*What you have to do*
Please return exactly the lines from the top of the data through the line that contains "Task: Expand the Buy dropdown", and skip all pictures.

────

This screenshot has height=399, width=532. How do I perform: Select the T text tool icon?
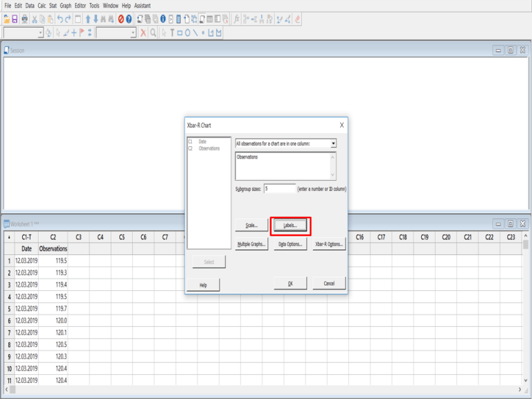(x=172, y=33)
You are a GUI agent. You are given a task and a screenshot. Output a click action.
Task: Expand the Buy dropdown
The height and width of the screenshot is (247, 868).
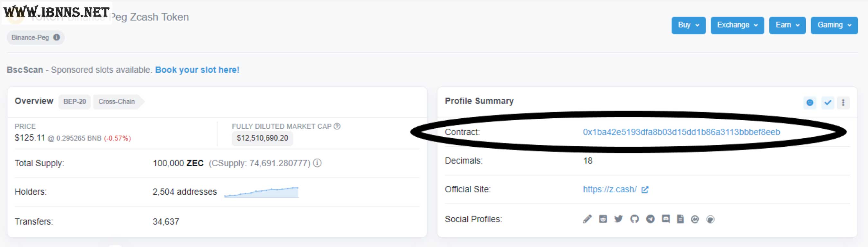coord(688,25)
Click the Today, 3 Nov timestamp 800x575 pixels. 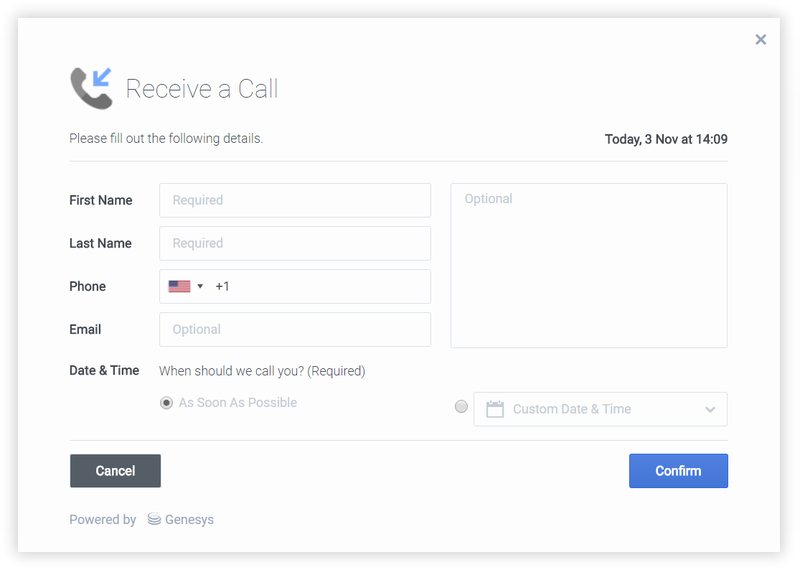coord(666,139)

────

*Written answer*
This screenshot has height=399, width=532. How do I perform: Select the T text tool icon?
(x=172, y=33)
You are a GUI agent. You are given a task and a screenshot. Output a click action.
Task: Expand the Buy dropdown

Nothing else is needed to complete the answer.